The cumulative bottom 1% of Tags were for 31 different languages (including Haskell and Go).


the numbers for both axes are their respective rankings, not actual tag counts. their positioning, therefore, isn't directly proportional to the actual tag volume, but how they rank relative to one another. if we had actual numbers on the github side rather than just the rankings, we'd account for this by introducing a logarithmic scale, but we're constrained by what the data we have access to.


Great Haskell is right up there with Assembly. And which Nimrod will learn Nimrod ?!


this is an incredible graph, I am sending to all my coder friends



I would suspect that grandparent knew exactly the meaning of "incredible", as it is just very difficult to believe that this graph represents anything more than what people use SO and github ;)


I suspect that somid3 was simply being emphatic.

Actually, the graph is a gross distortion rather than difficult to believe -- see http://news.ycombinator.com/item?id=4516651


Yes, I read that and was referring to this exactly, but somewhat jokingly. I just thought that "incredible" could be a more polite way to say "useless"...


>> "incredible" could be <<

... enthusiastic - like "terrific" "fantastic".

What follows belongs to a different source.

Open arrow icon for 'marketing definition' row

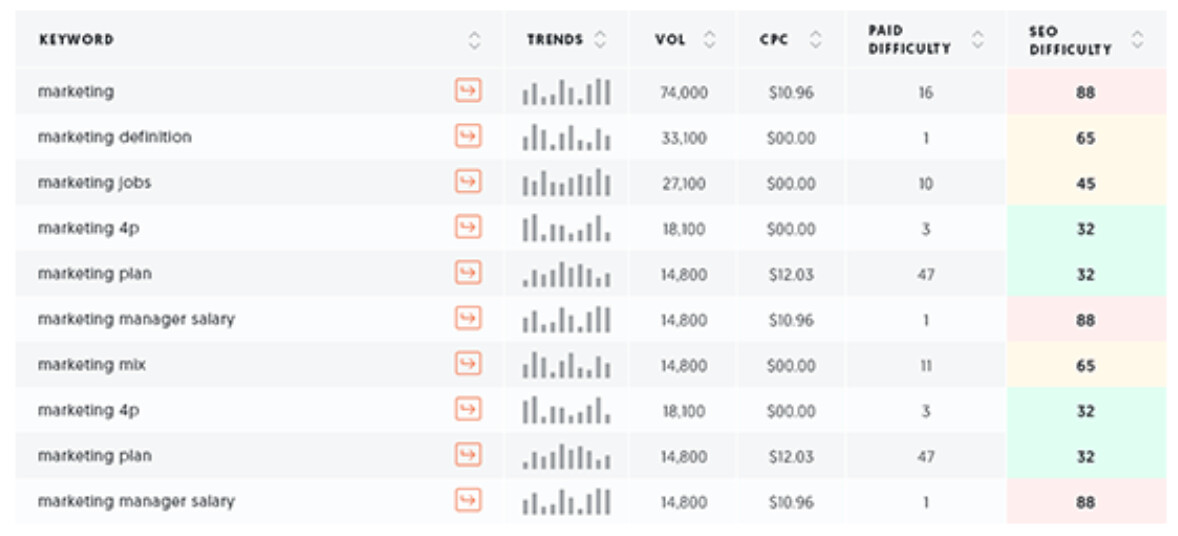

What somid3 meant is not at all clear.


My interpretation of this is that Common Lisp is a computer scientist's language (lots of code written in it, very few questions, presumably these are very advanced level questions).

On the other hand, C# and Visual Basic are weekend coders' languages (reasonable amounts of code, massive amounts of very basic level questions).

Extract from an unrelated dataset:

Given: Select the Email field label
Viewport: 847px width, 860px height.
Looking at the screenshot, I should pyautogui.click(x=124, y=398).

>On the other hand, C# and Visual Basic are weekend coders' languages

Or they simply have anti-git bias in developer's culture. Like F#, which is not popular among beginners but placed far away over median too.


I'd suggest it's just as likely that Stack Overflow has a slight bias in favour of .NET. It's written in .NET, its creators blogs talk about .NET, and a lot of the higher profile members of the .NET community regularly answer questions on there.

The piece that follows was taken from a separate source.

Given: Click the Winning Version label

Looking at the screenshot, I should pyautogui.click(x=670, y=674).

Seconded. In C#'s favourite environment (Visual Studio) the GIT-support is so far from seamless that it's one of the last source-control/VCS's you'll consider.


Does that matter because of the missing feature (which is actually pretty good if you try git-extensions or github for windows) or is this because of the community? Not needing editor/IDE integration is one of the primary reasons git is better than other source control options. You could easily make the case that VS users are not comfortable on the command line.


Really? I always thought MS languages were what you coded if you worked on Enterprise stuff during the week, then on the weekends you bust out the open source languages.


I code python at my day job, and my latest weekend project is in C#. So far I'm really liking C#.